- _WHAT THE TASK REQUIRES_
Report each line below that contains the word "Viewport". Case counts.

··········

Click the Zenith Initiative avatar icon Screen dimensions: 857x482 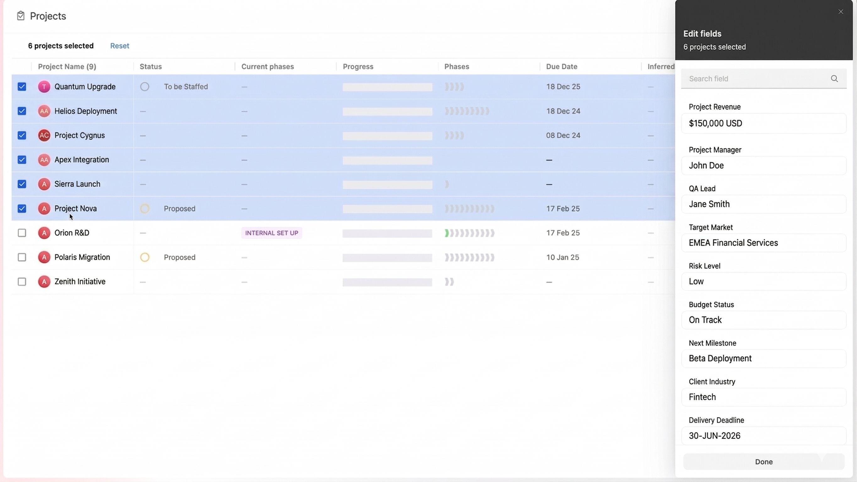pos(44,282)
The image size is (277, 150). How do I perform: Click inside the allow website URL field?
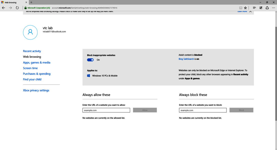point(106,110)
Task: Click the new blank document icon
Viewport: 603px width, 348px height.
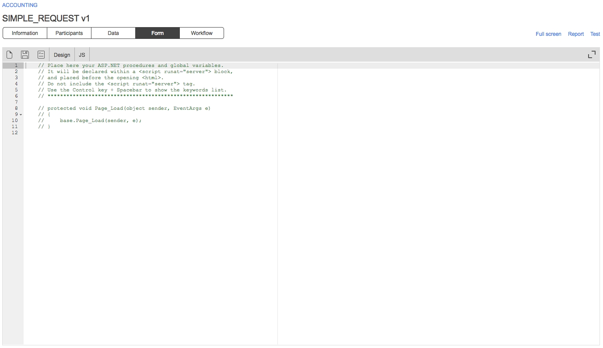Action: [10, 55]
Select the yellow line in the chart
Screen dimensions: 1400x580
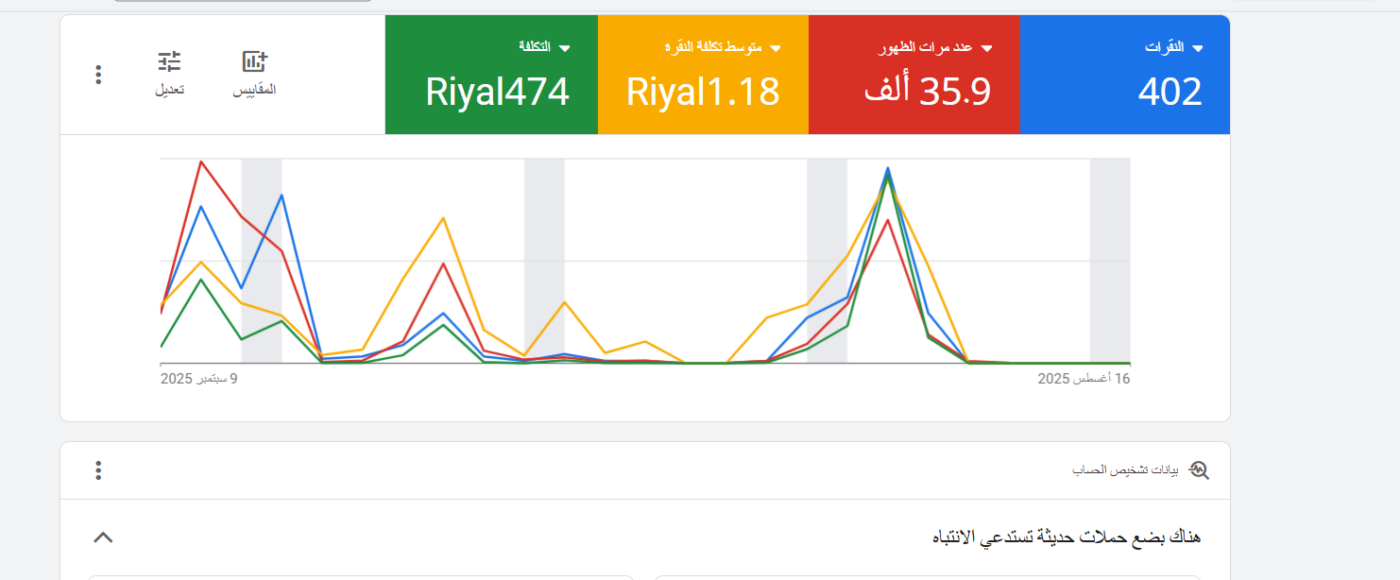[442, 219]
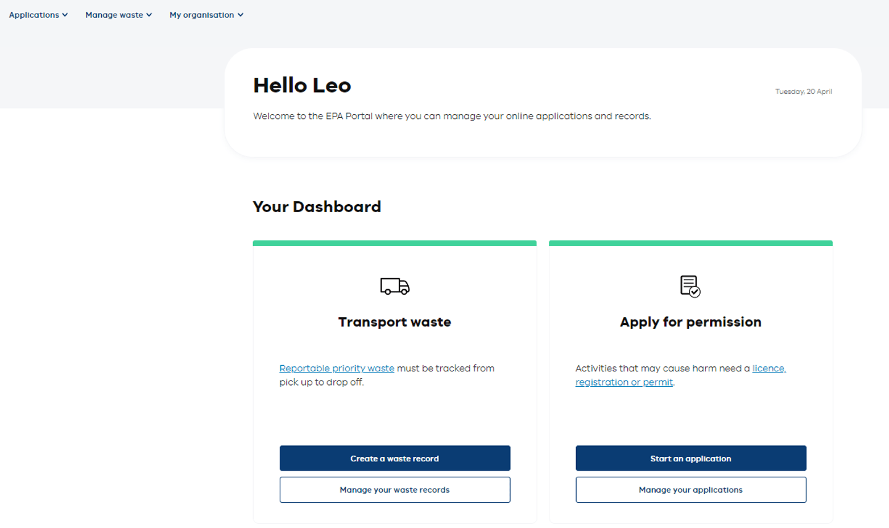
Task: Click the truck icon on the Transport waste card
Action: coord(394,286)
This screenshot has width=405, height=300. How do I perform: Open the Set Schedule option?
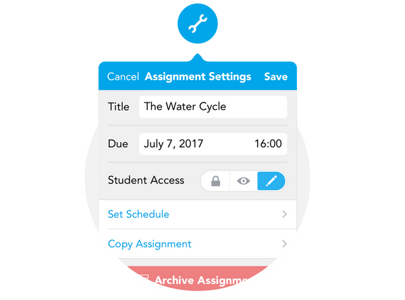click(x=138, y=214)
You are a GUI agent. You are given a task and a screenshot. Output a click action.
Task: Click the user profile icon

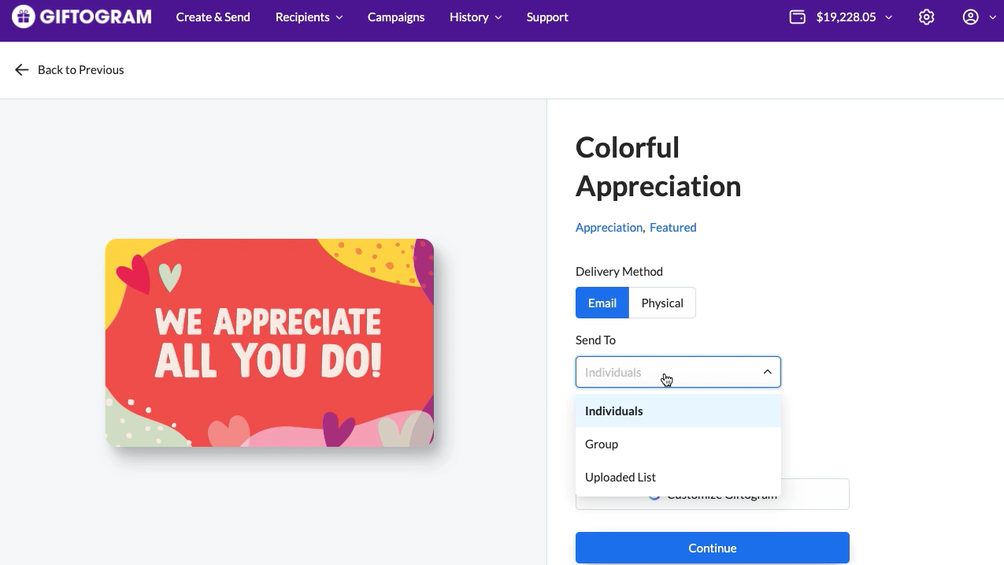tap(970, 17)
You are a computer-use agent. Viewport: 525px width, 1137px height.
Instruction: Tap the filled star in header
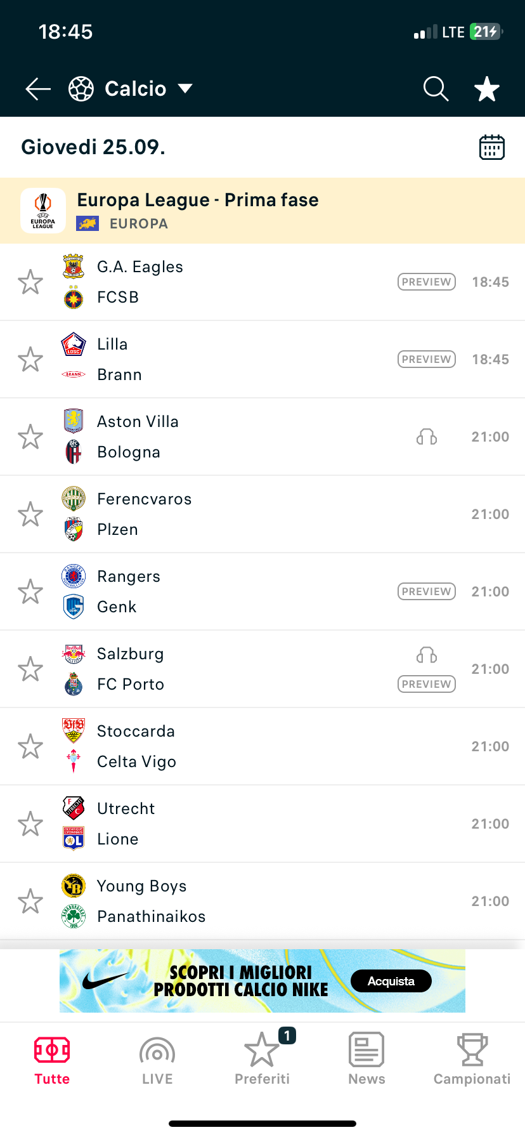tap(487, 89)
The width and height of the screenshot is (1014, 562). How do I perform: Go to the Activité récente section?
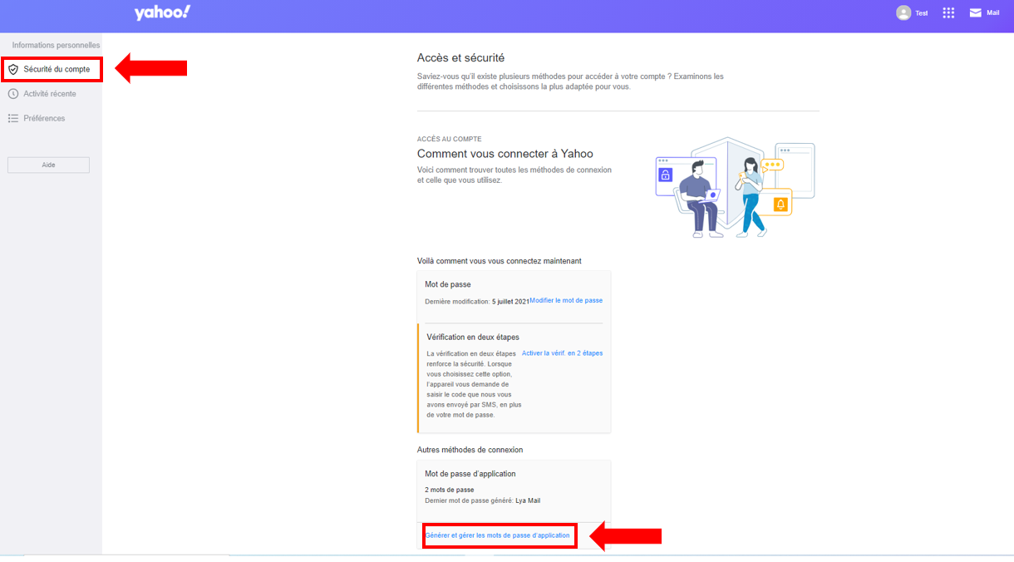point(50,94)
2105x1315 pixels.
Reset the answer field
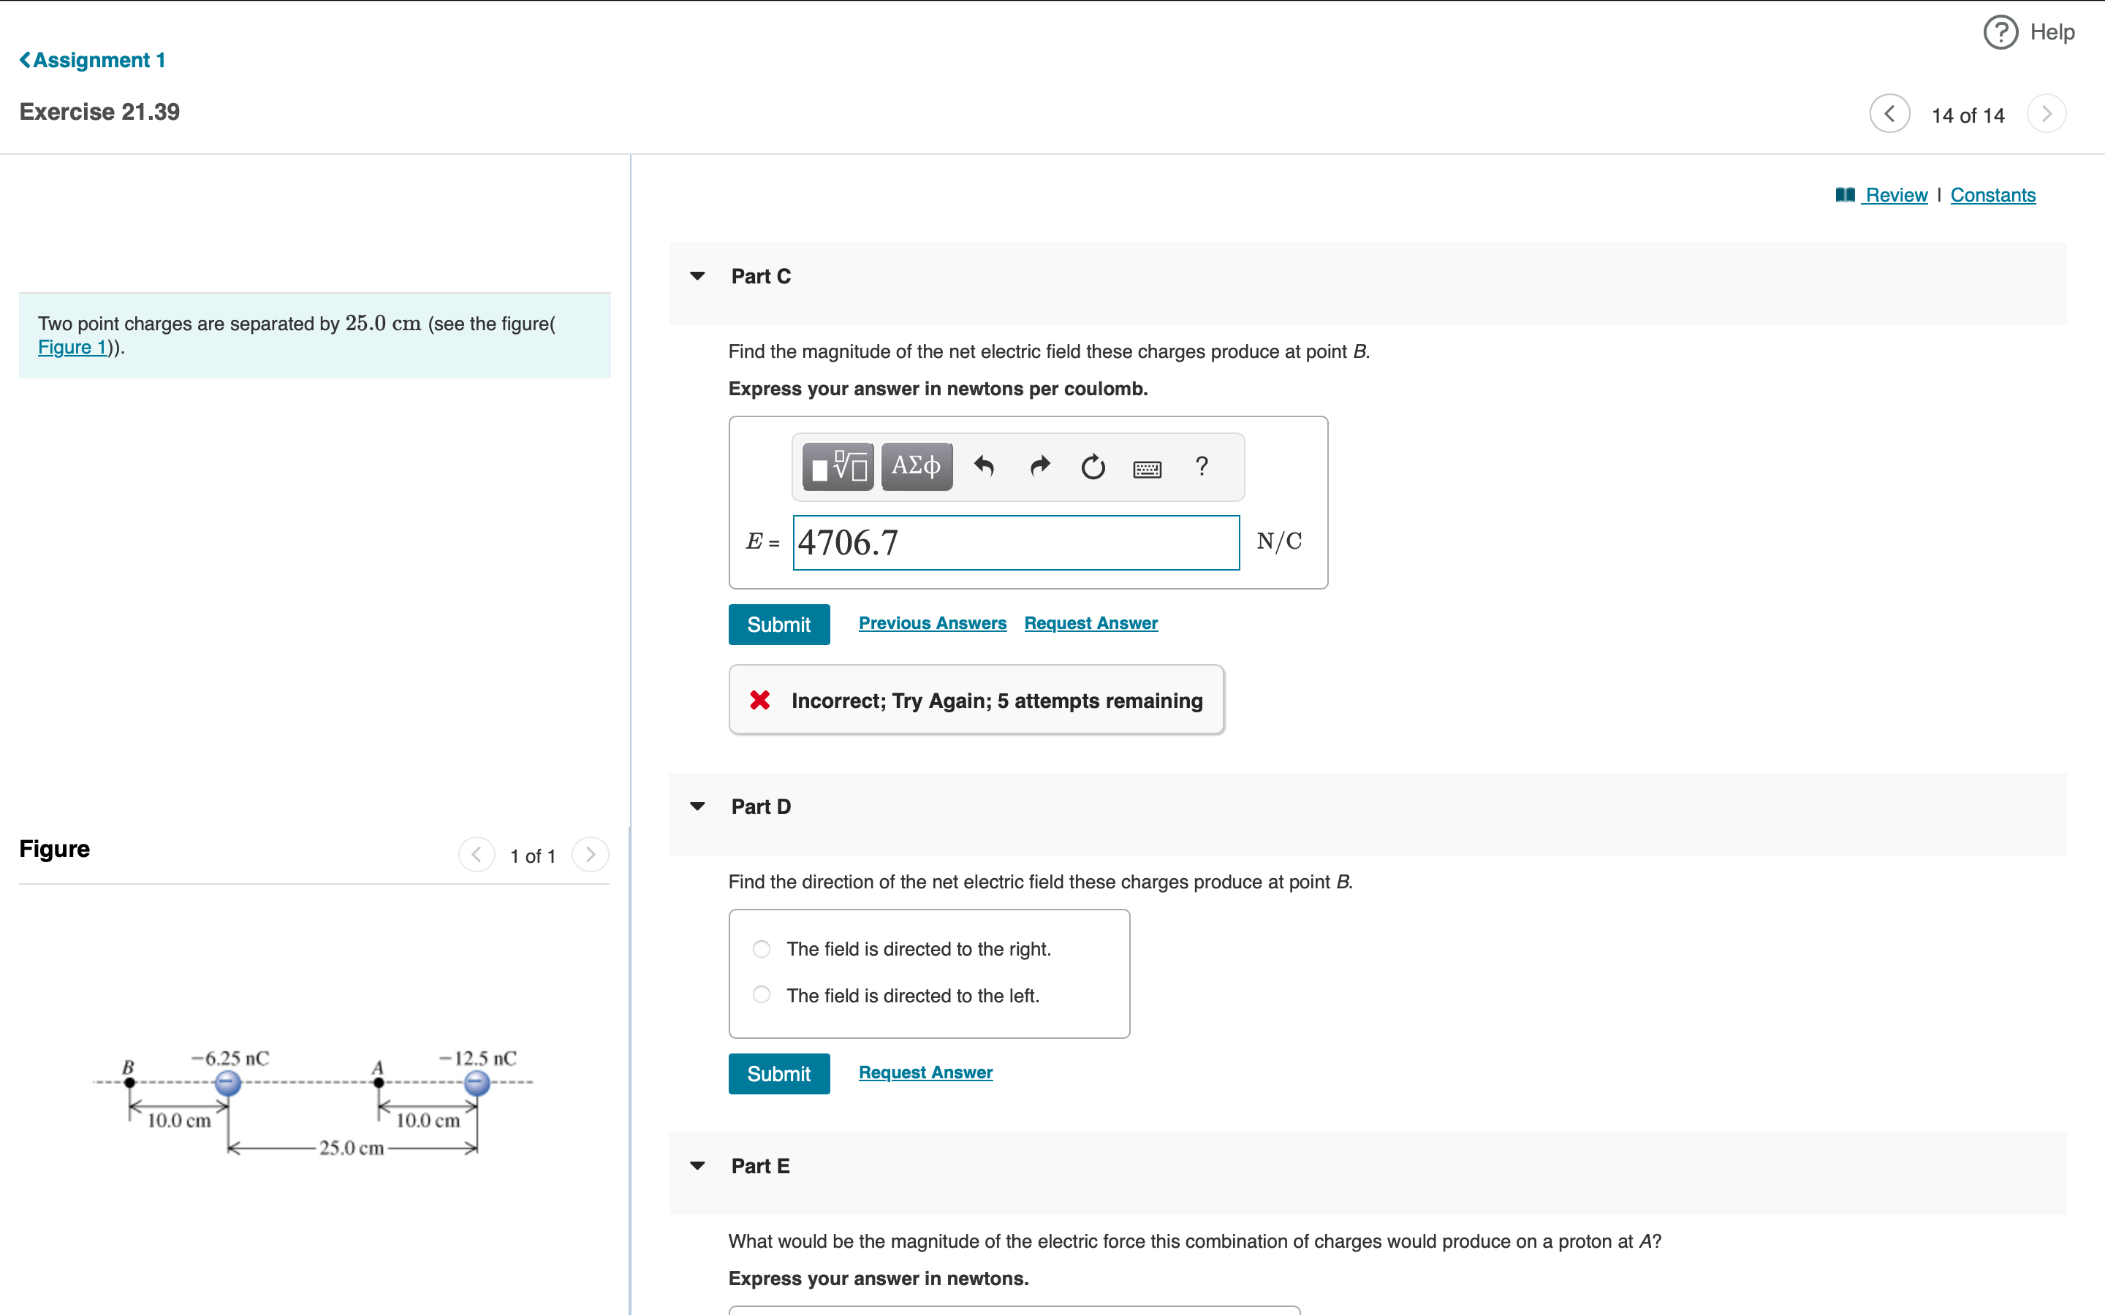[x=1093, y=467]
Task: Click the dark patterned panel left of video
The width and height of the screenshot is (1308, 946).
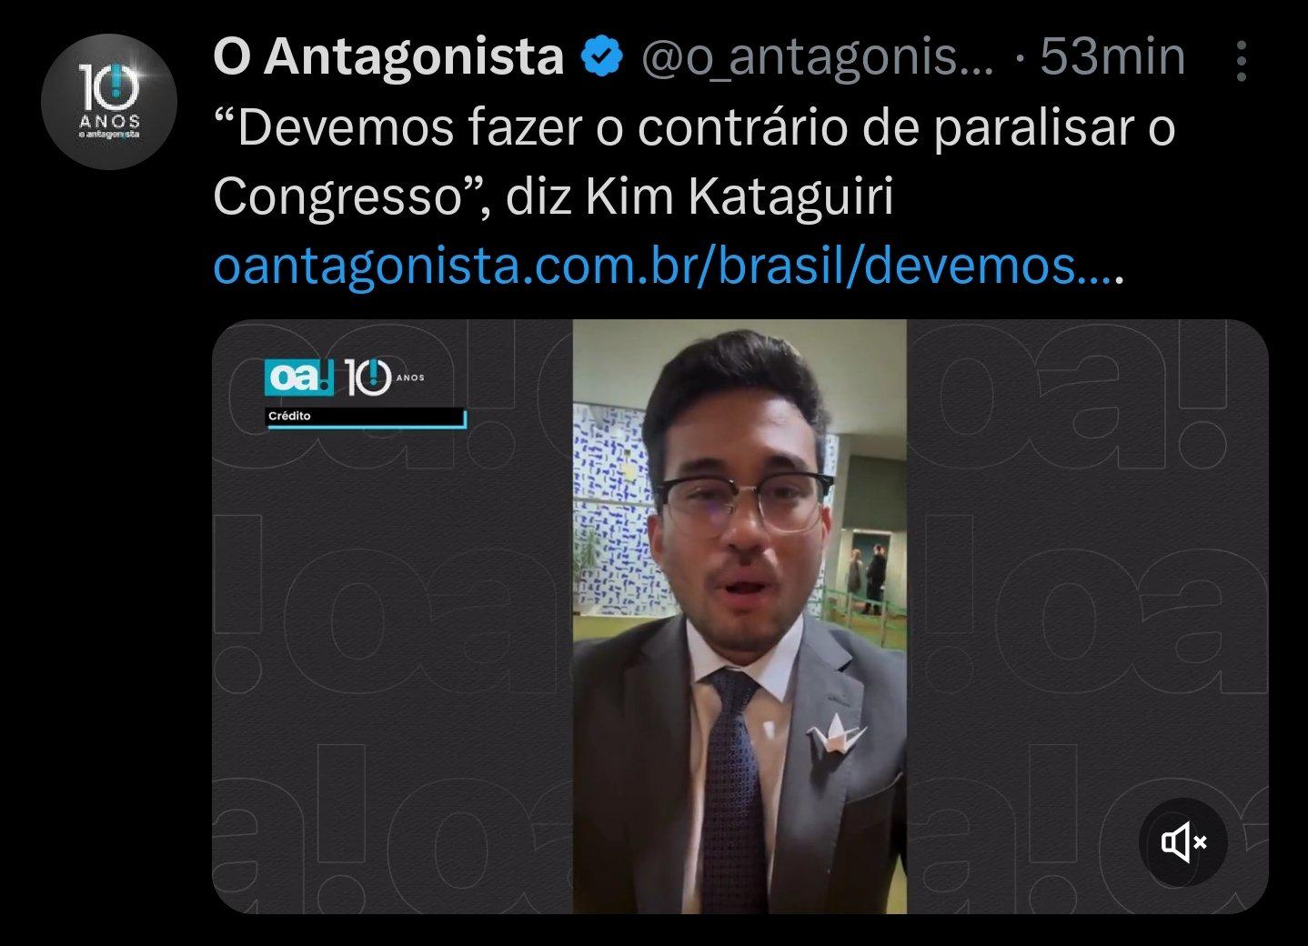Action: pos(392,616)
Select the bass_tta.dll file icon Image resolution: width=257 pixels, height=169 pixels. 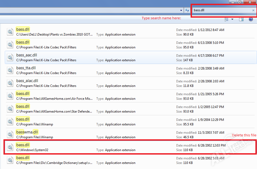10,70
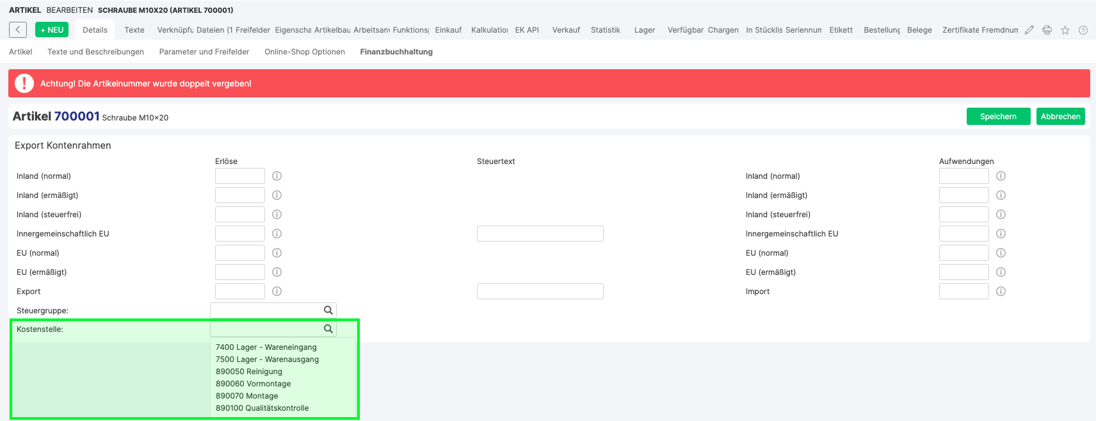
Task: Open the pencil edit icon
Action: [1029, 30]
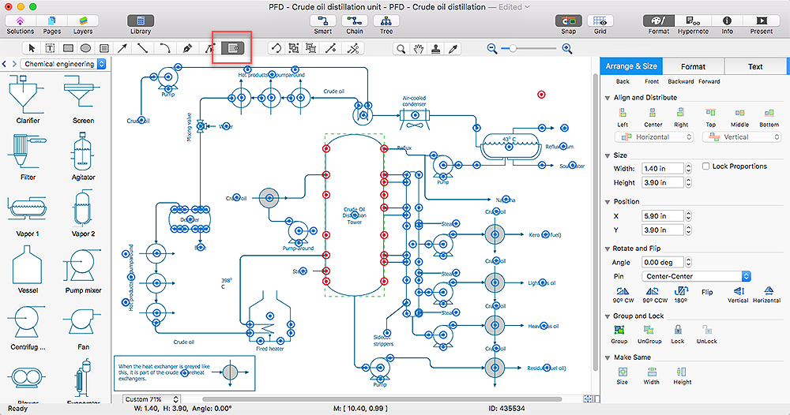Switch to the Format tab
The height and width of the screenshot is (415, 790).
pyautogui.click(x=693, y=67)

··········

- _CORRECT OUTPUT_
Viewport: 603px width, 348px height.
You are a computer-use agent. Viewport: 525px width, 1137px height.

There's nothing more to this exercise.